Evvel zaman içinde...

Bir zamanlar bir küçük bıdık varmış. Bu şirin mi şirin bıdık, 2 yaşına yaklaşırken iyice söz dinlemez olmuş. Annesinin her dediğine "yapmicam", "istemiyorum","hayır gelmicem", "hayır toplamicam", "hayır giymicem" şeklinde yanıtlar vermeye başlamış. Anne bir gün kendini kaybederek bu küçük bebeğine çok bağırmış, sonra da pişman olmuş, uykusunda onu öpüp özürler dilemiş. Ama gel gör ki bu sahneler evde çok sık tekrarlanmaya başlamış, anne ne yapacağını şaşırmış. Küçük bıdık hiç söz dinlemiyor, bir şeyi tutturdu mu vazgeçirmek mümkün olmuyor, ağlaya ağlaya krize giriyor, annesini babasını çok üzüyormuş. Annenin sinirleri harap olmuş, böyle durumlarda bıdığı sakinleştirmek çok zormuş.  Genel olarak çok uslu olan, yaramazlık yapmayan bu cimcime, tutturmaya başlayıp ağladığı zaman pek sevimsiz oluyormuş. Anne, "bu günler de geçecek, elbet daha çok laftan anlamaya başlayacak, daha iyi olacak" diyormuş kendi kendine, ama etraftaki kişiler büyüdükçe işin daha da zorlaştığını söylüyormuş. Sahi bu iş nasıl oluyormuş, anne-babalar da, özellikle anneler de nasıl bir sabır varmış?!? 
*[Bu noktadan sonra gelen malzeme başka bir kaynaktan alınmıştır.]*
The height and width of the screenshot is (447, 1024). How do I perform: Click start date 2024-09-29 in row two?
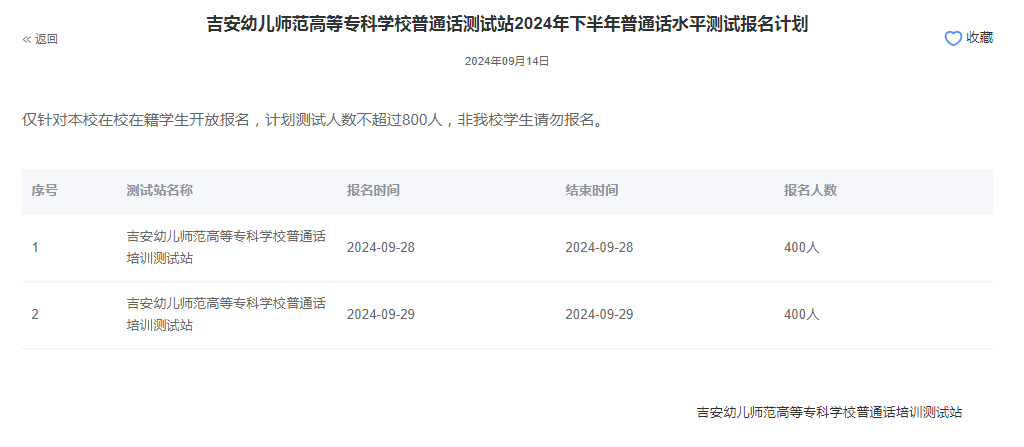pos(380,314)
Evde oturan anne olmak daha mı zormuş, çalışan anneler dışarda ohhhh mu diyormuş, eve gelince daha mı kolay tahammül ediyormuş herşeye? 
Anne şimdi evden çalışıyormuş ve bu gidişle bir süre daha evden, bıdığının yanından çalışmaya devam edicekmiş. Bu yüzden miymiş annenin bu tahammülsüzlüğü, sabırsızlığı, zaman zaman bıkkınlığı? Onu çok çok severken, öpüp koklamalara doyamazken, bu bıkkınlık kelimesini ağzına alınca kendini suçlu hissetmesi normal miymiş? 

Anne çözümsüz sorular içindeymiş, tek bildiği bıdığının hayatının ta kendisi olduğu, canının içi olduğuymuş. Ne kadar sinirlense de, bağırsa da çağırsa da o onun herşeyiymiş, biricik bebeğiymiş. Hem o daha çok küçükmüş, tek derdi kendi isteklerinin o istediği anda olmasaymış. Büyüdükçe dertleri de onunla birlikte büyüyecekmiş. 
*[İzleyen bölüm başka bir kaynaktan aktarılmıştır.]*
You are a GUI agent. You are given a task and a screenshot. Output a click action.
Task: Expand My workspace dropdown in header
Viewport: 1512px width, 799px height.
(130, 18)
Belki de anne gibi bir çok başka kadın varmış evrende, kafasında böyle sorular olan,  sinirlenip bağırdığında kendini kötü anne hisseden... Ama anne şunu biliyormuş ki böyle yaşamaya alışmak gerekirmiş, çünkü o da kendi annesini zaman zaman çok üzermiş, ama annesiz de yapamazmış. Annelik her şeyiyle çocuğunu sevmeyi, ondan asla vazgeçmemeyi, onu çok kızdırsa da onu affetmeyi gerektirirmiş çünkü. 
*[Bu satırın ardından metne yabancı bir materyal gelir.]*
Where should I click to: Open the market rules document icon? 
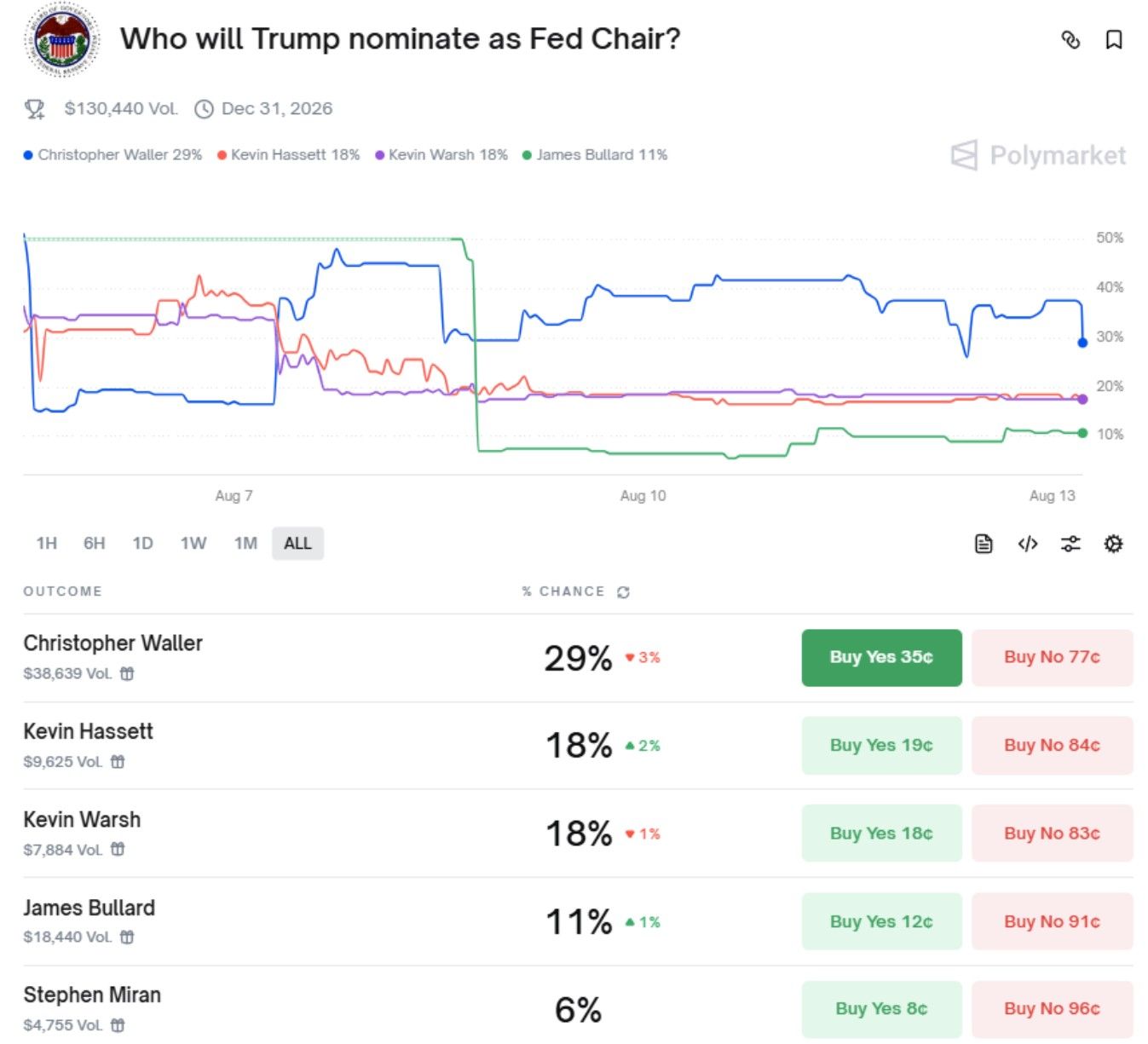pos(984,543)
Anne bunları yazınca biraz rahatlamış, kendini daha iyi hissetmiş. Saat 23.00'de anca uykuya dalan bıdığını öpüp o da kendini yatağına atacakmış artık. Sabah baba işe gidince de onun kokusuyla uyumaya devam etmek için koynuna alacakmış küçük cimcimesini.